Since hydrogen is a promising alternative to fossil fuels due to its high energy density and environmental friendliness, water electrolysis for hydrogen production has received widespread attentions wherein the development of active and stable catalytic materials is a key research direction. This article designs a dual transition metal doped functional graphene for hydrogen evolution reaction via density functional theory calculations. Among varied combinations, 16 candidates are screened out that are expected to be stable as reflected by the criterion of formation energy E_f<0 and active due to its free energy of hydrogen adsorption ▵G_H within the window of ±0.3 eV. Considering its feasibility in structural modification and electronic adjustment due to the strong dd orbital couplings, the homogeneous dual-atom moiety delivers improved performance toward hydrogen evolution in comparison with the single-atom counterpart.

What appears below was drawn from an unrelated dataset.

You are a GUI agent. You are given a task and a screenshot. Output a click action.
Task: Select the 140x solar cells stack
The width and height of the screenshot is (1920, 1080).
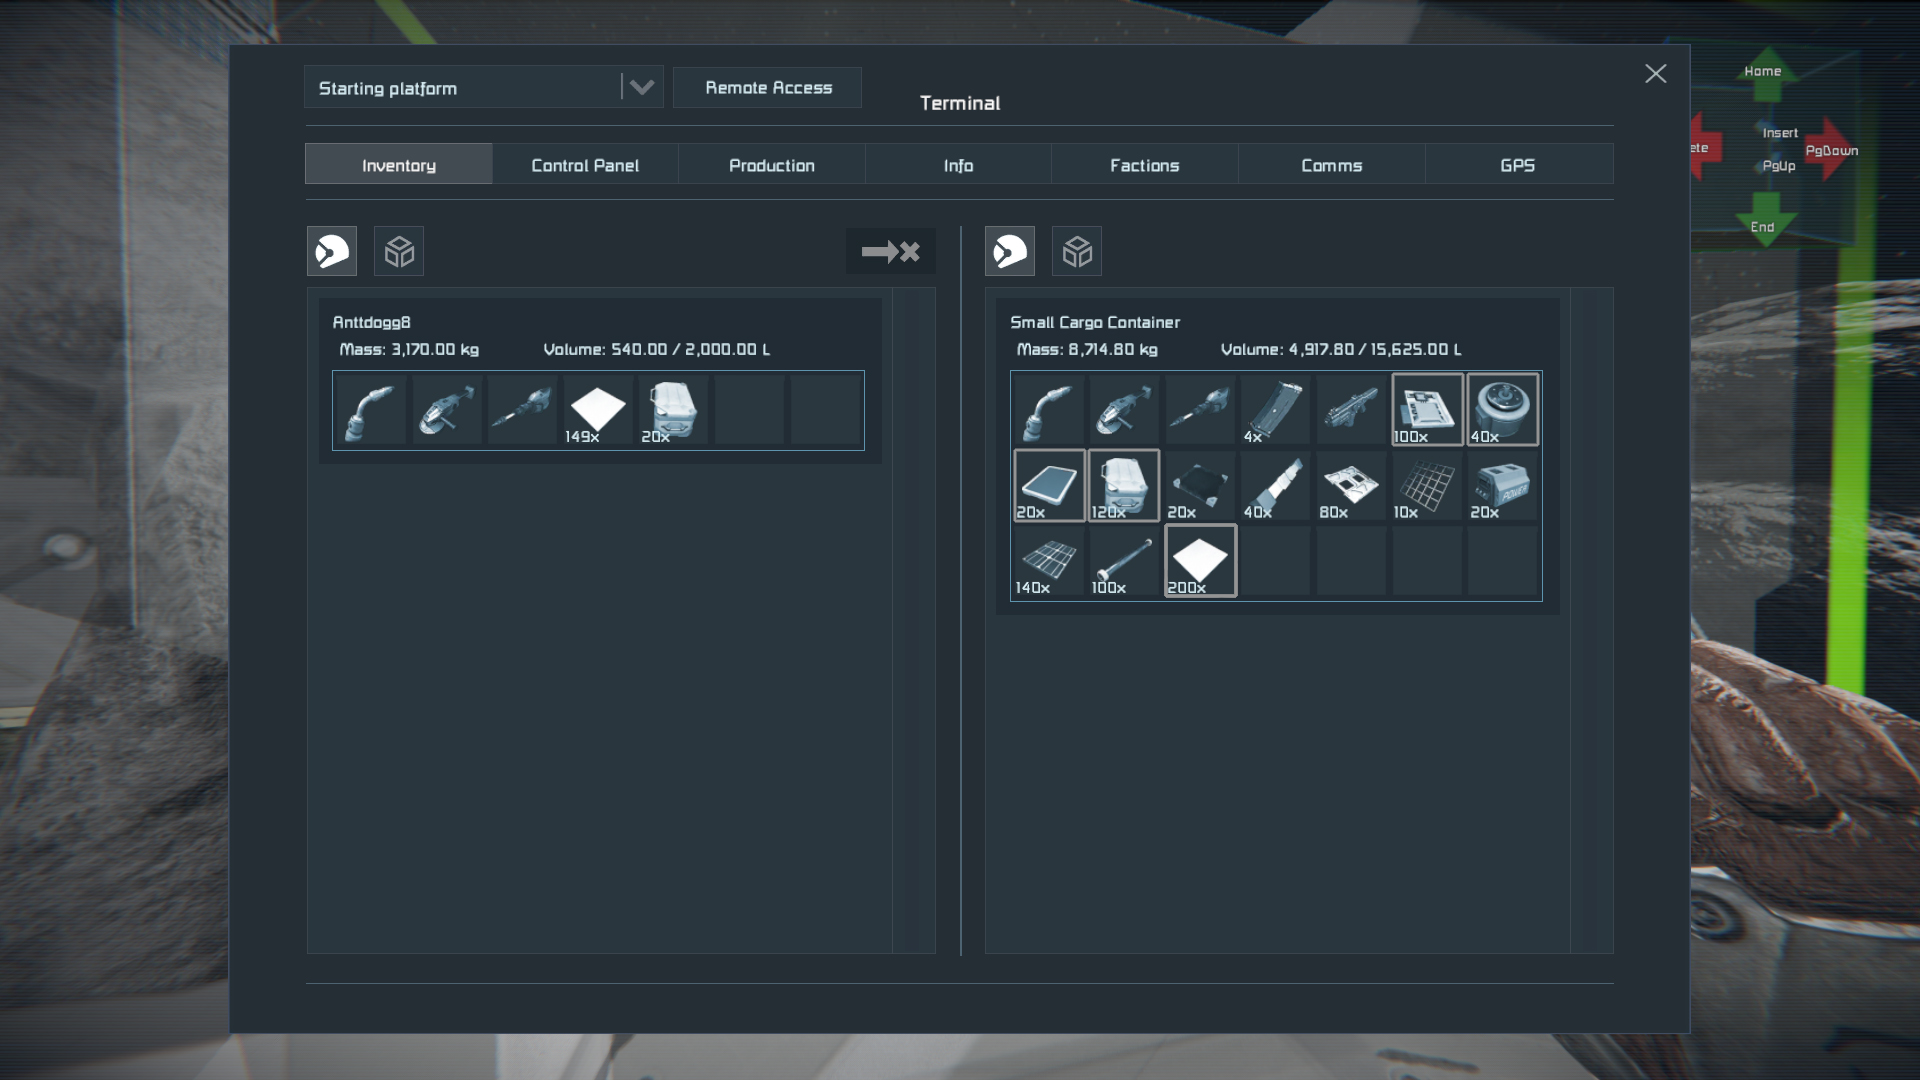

Owing to the good resistance of electrochemical dissolution, the work figures out the potential combinations of Cu₂C₃N₃, Rh₂C₆, Rh₂C₃N₃ and Rh₂N₆ endowed with the ▵G_H values of −0.03, 0.12, −0.21, and 0.06 eV, respectively, being comparable to the benchmark Pt materials. Therefore, this study provides a new direction for the experimental synthesis of highly active carbon-based electrocatalysts and highlights the well-tuning ability posed by the dual-atom interaction.